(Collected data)
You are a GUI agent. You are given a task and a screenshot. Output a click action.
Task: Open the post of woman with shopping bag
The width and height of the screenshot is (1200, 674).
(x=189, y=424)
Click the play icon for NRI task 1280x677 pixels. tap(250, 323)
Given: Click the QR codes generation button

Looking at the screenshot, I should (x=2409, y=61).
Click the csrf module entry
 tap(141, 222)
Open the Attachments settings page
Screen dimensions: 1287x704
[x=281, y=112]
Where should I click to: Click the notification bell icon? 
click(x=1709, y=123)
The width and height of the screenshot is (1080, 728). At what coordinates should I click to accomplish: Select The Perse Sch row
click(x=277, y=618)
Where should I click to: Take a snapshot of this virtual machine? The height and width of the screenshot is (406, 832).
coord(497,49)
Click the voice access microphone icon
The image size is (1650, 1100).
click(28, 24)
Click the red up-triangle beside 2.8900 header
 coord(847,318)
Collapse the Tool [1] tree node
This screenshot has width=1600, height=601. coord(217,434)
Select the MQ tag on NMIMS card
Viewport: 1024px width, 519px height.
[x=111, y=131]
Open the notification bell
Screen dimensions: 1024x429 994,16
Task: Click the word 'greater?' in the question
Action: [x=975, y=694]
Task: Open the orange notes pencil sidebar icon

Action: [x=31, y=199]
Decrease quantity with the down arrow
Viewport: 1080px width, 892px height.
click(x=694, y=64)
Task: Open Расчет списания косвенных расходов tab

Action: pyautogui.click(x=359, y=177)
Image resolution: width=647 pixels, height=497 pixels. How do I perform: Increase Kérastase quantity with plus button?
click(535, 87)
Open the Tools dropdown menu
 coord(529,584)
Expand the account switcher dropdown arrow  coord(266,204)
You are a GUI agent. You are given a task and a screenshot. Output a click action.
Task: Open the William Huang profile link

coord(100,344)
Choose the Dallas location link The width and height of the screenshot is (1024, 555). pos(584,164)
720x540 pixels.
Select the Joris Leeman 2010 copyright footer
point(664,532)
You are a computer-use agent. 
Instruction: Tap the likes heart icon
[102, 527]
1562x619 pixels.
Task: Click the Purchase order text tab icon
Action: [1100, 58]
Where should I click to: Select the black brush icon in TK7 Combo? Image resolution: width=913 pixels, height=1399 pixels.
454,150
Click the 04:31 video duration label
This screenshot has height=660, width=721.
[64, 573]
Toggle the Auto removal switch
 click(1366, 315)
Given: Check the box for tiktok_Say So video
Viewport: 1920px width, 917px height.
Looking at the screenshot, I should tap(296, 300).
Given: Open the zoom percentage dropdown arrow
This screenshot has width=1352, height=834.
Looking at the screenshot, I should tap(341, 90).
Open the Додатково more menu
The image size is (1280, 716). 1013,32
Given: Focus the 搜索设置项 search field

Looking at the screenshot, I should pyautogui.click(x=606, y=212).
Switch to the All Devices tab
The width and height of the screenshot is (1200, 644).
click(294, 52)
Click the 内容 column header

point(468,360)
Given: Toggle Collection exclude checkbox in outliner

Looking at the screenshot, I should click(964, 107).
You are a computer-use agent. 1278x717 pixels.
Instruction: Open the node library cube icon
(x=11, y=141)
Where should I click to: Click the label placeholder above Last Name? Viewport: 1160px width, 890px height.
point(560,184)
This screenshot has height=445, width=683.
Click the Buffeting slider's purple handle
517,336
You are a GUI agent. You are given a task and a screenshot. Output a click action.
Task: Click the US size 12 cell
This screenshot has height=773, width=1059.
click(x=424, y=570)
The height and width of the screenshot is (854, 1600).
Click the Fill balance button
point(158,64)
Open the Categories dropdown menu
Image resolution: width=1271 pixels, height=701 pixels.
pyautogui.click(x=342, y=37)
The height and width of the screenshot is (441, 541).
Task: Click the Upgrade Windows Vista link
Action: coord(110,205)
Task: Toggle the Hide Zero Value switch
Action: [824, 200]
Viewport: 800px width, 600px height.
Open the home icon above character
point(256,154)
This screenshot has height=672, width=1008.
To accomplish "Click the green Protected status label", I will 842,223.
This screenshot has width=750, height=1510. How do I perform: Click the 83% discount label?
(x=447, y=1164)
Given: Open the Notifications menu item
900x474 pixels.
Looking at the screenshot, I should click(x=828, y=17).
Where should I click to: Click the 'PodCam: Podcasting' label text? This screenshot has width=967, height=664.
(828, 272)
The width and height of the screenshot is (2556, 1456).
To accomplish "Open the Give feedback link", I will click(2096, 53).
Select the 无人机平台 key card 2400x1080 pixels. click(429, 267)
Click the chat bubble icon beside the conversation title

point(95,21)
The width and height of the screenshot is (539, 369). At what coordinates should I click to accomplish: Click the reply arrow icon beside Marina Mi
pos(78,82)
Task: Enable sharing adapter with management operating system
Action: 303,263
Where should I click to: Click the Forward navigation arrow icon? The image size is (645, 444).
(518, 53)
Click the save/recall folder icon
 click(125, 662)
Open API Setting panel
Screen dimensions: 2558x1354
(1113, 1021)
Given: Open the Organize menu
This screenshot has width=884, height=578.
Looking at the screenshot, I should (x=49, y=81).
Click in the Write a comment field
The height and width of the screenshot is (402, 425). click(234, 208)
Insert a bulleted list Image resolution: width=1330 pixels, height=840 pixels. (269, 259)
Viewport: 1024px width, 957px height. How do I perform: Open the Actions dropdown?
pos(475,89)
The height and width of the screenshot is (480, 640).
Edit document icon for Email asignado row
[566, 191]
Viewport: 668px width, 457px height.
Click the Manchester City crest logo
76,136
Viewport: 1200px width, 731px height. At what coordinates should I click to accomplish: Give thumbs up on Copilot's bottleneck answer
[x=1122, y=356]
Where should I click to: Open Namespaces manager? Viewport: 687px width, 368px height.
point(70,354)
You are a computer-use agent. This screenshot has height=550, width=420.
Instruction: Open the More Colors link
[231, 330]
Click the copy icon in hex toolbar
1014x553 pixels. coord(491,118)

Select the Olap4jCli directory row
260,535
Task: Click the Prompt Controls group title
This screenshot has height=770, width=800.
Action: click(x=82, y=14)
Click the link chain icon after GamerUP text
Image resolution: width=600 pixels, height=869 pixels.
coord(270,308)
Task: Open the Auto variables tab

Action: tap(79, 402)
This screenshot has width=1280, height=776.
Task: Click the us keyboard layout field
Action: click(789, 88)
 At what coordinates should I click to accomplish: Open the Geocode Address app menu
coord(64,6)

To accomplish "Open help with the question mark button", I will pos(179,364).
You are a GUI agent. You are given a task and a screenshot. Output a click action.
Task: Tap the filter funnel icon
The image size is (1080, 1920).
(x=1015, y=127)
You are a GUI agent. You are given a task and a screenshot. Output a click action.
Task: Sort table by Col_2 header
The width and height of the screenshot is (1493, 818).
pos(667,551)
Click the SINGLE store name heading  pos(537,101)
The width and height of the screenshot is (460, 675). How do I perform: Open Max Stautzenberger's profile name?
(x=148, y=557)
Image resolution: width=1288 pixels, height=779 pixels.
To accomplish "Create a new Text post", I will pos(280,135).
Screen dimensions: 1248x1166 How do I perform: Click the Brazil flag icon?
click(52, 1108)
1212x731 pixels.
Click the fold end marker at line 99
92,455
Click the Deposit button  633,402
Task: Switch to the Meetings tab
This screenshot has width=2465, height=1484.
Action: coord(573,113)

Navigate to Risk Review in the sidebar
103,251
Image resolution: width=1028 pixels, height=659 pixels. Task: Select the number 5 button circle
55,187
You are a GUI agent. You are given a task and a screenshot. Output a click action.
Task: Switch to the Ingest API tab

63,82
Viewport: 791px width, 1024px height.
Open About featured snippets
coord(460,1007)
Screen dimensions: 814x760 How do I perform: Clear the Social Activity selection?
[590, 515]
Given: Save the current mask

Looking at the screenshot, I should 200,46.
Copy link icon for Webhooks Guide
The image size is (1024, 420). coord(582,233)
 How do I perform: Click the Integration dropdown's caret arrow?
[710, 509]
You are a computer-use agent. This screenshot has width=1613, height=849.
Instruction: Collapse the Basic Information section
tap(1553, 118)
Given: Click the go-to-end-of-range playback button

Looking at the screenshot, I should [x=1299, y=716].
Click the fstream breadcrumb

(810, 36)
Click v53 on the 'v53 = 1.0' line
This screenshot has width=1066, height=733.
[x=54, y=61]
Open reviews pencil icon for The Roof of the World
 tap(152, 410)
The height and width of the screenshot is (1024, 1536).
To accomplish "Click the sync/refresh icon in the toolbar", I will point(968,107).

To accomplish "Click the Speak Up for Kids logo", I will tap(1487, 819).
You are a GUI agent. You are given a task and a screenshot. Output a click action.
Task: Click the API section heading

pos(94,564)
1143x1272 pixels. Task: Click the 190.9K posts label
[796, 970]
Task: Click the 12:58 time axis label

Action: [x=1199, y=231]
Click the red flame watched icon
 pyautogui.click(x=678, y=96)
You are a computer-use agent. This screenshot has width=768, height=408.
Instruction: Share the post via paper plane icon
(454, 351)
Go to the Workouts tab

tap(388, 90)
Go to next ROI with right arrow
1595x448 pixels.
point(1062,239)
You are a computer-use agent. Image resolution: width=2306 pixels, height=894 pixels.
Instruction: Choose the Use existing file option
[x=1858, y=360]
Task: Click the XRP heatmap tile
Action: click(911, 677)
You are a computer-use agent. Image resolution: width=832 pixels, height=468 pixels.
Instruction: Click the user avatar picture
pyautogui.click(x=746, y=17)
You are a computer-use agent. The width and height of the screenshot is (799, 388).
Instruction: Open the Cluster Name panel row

### Task to complete
Look for the string "computer" in the entries above. Copy every line that has it.

### Written solution
You are a computer-use agent. 
You are a computer-use agent. 1278x717 pixels.
You are a computer-use agent. This screenshot has height=550, width=420.
You are a computer-use agent. This screenshot has width=1613, height=849.
You are a computer-use agent. This screenshot has width=768, height=408.
You are a computer-use agent. Image resolution: width=2306 pixels, height=894 pixels.
You are a computer-use agent. Image resolution: width=832 pixels, height=468 pixels.
You are a computer-use agent. The width and height of the screenshot is (799, 388).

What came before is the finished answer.